I am in the process of finishing my PhD thesis (at a university in Germany) and one of the things I am not sure about is how to correctly name the members of the PhD defence committee.

I have seen other students write:


Prof. Dr. X

Prof. Dr. Y

and this seems to be correct, but I have not found a site where one could check this. The PhD thesis is written in English, but the first couple of pages (containing the list of members of the committee, the name of the university etc.) are in German.

Is the above naming ok? Any suggestions would be very appreciated (especially if supported with references where one can check them).

  • Is this a question about the word "Gutachter" or about the "Prof.

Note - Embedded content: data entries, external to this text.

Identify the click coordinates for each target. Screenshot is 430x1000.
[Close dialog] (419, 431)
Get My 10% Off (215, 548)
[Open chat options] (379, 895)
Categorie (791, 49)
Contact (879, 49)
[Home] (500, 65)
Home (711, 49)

Dr."?
    – Carsten S
    Nov 4, 2014 at 9:12

3 Answers 3


Such things vary across universities in Germany and maybe even faculties (Academia always varies more than you think it does) and thus the only way to get a definite answer is to look into your faculty’s regulations or ask the office to which you hand in your thesis (in my university that would be the dean’s office). If anybody is picky about this, it’s usually this office and thus their opinion matters, no matter how well-reasoned your choice is. Another good choice is looking into recent theses of other persons (what seem to have done) or asking your supervisor. All these sources will give you more helpful information than this platform can ever do.

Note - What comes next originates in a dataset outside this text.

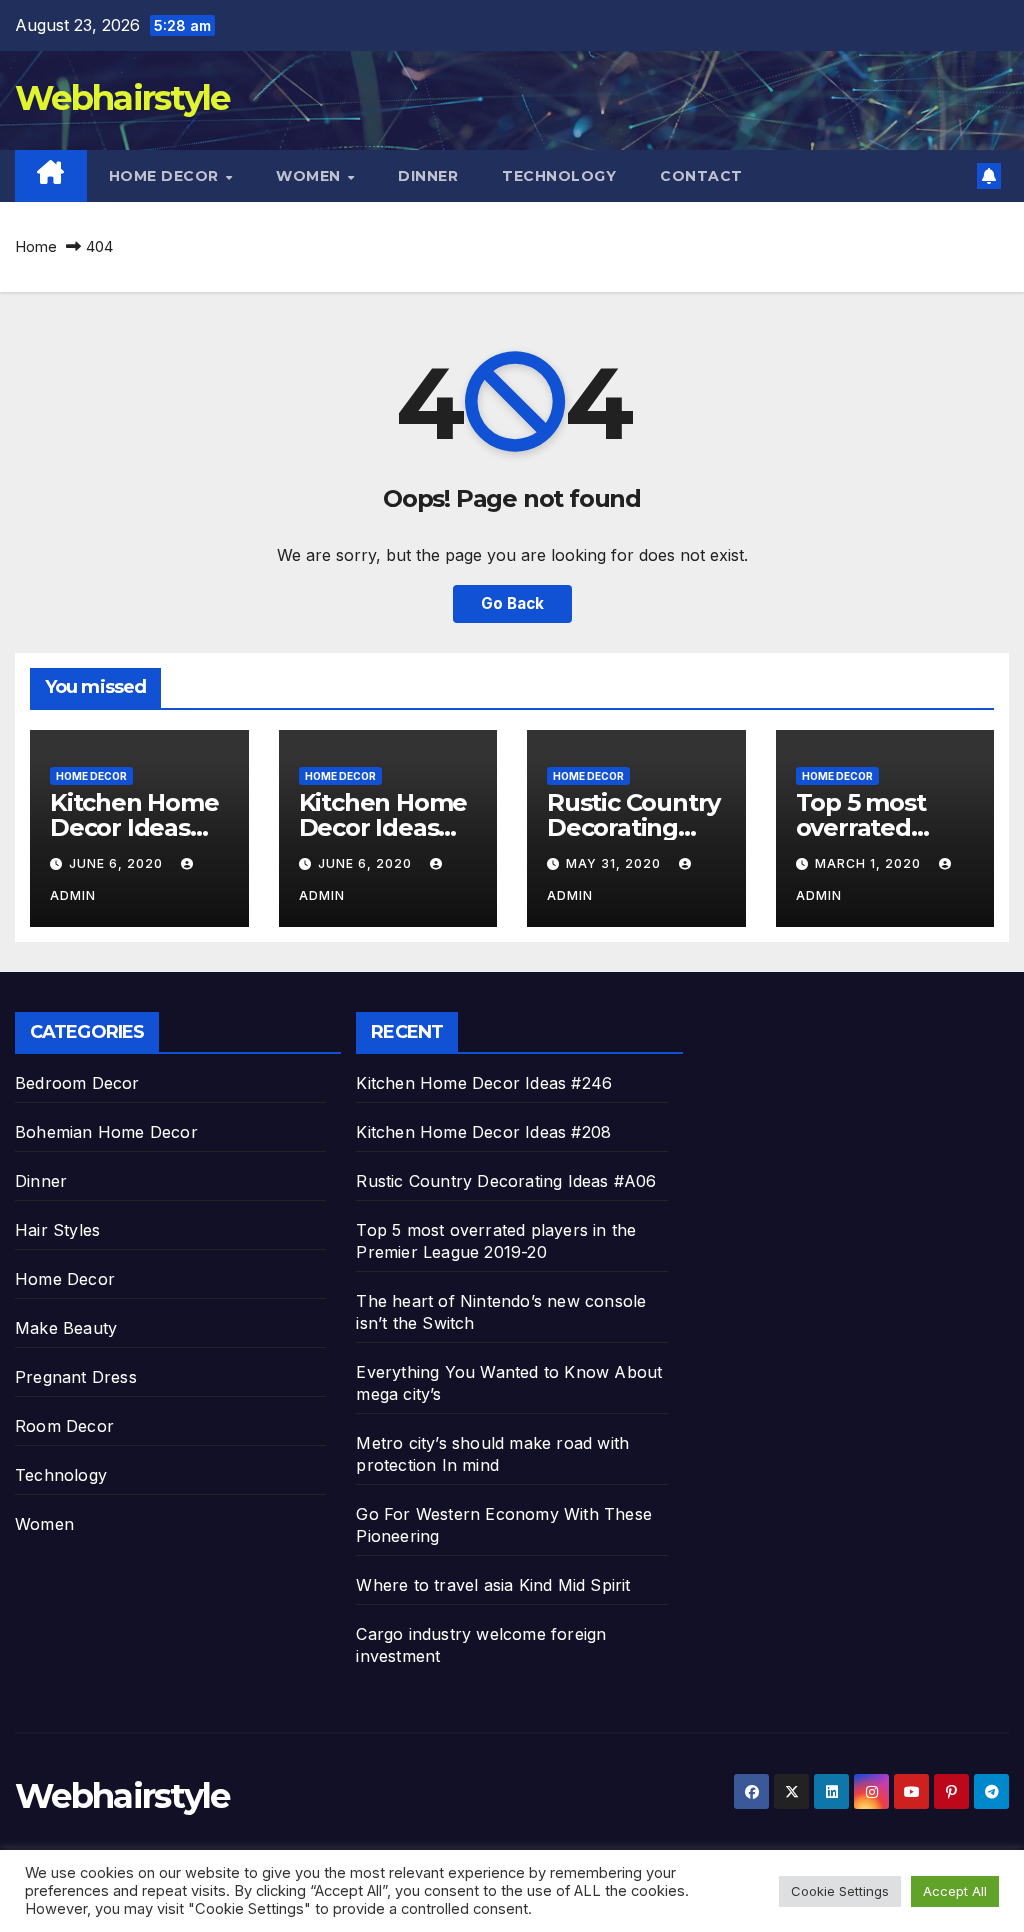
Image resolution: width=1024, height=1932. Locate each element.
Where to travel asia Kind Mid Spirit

That being said, namings that I am aware of are (first examiner, second examiner, examiner):

  • Erstgutachter, Zweitgutachter, Gutachter
  • Erstprüfer, Zweitprüfer, Prüfer
  • Referent, Korreferent
  • Hauptberichter, Mitberichter

As you may have already guessed, the prefixes Erst- and Zweit- mean first and second. Also note that if one examiner is female, some persons are offended if you do not use the female variant (e.g., Erstgutachterin), some are offended if you do use it – once again you have to ask the people mentioned in the first paragraph.

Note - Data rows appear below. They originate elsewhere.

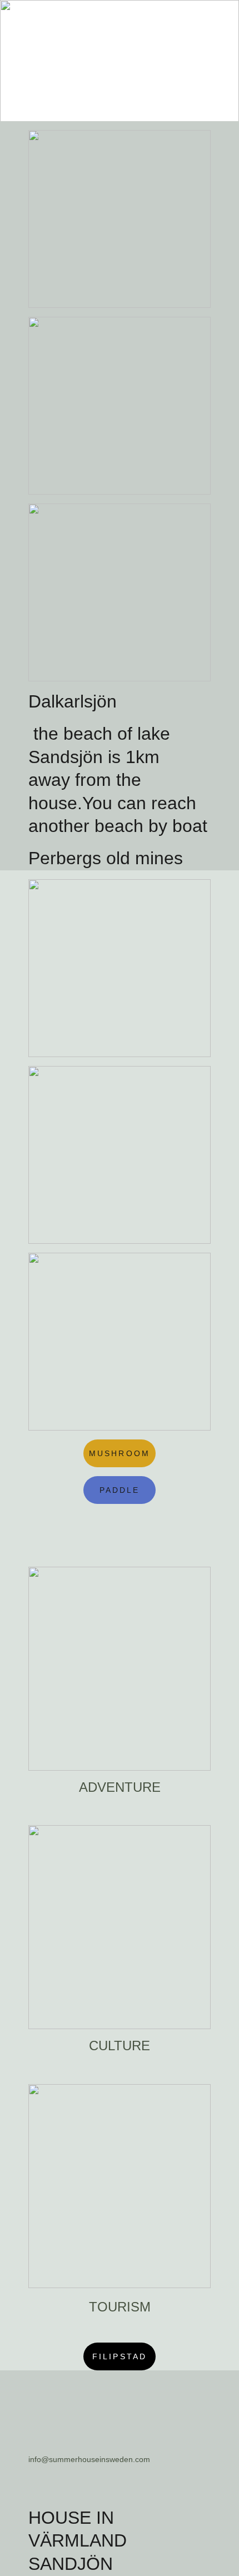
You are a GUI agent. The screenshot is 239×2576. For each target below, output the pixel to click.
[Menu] (214, 18)
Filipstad (119, 2356)
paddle (119, 1490)
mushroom (119, 1453)
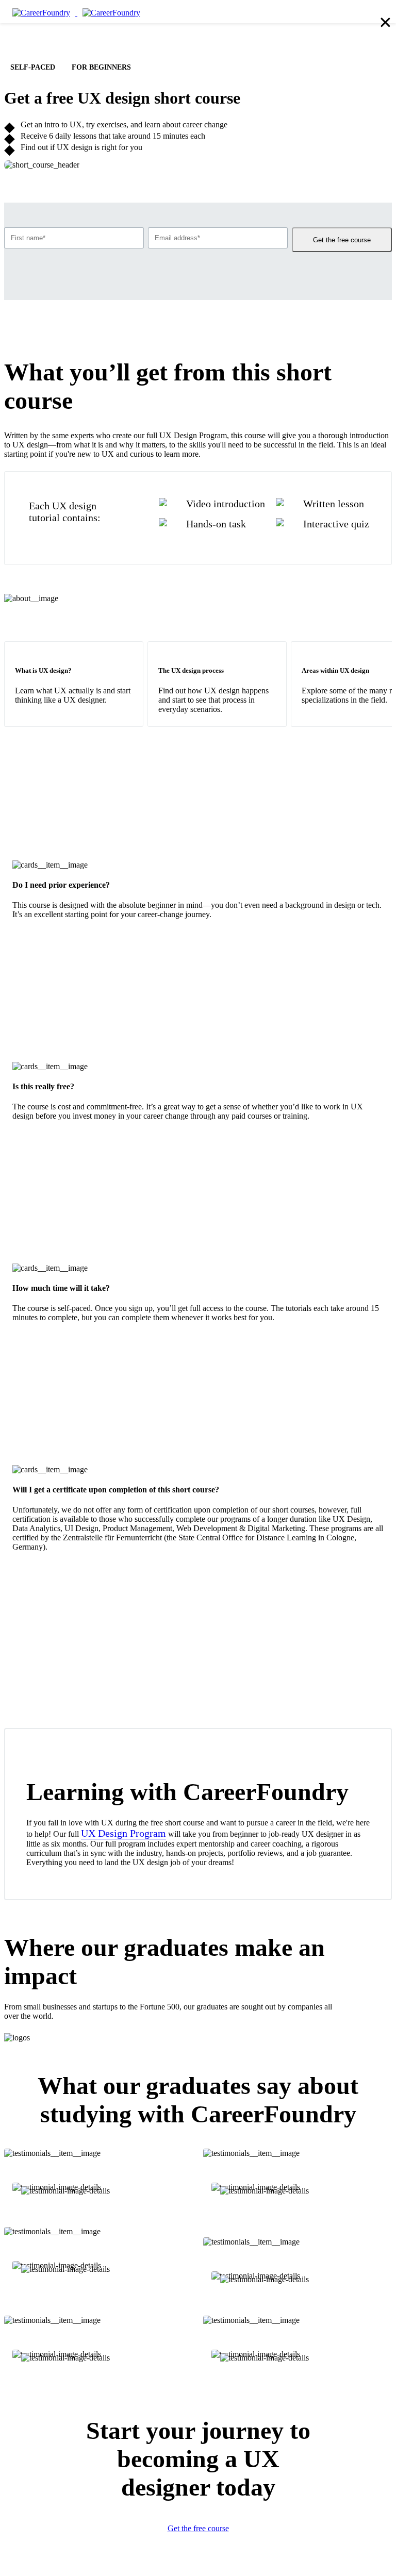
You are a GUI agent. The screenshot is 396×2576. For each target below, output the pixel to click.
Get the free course (342, 240)
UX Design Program (123, 1833)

To add to Wrzlprmft's answer: check out whether it is required to mention not only the title (Prof. / Dr.), but also the academic degree, e.g. Prof. Dr. rer. nat. Max Schlaumeier. IMO one would usually do this, but I am long out of the academic business.

  • Also it might be relevant to mention them as "Herr Prof. Dr. ..." just like you do in letters or mails to them. We can only guess, you have to ask the responsible people at your university.
    – user10954
    Nov 3, 2014 at 22:52

"Gutachter" applies to the People who were evaluating your thesis. These two are usually part of the PhD defence committee, but at least in my field (natural sciences) it is very unusual (or even impossible) that the PhD defence committee is limited to these two people.

What you should write on the first couple of pages usually includes both "Gutachter". I made a mistake on the formalities and was later given the chance to correct my error. However, if you are unsure, I would first ask your secretary for help/ directions whom to ask.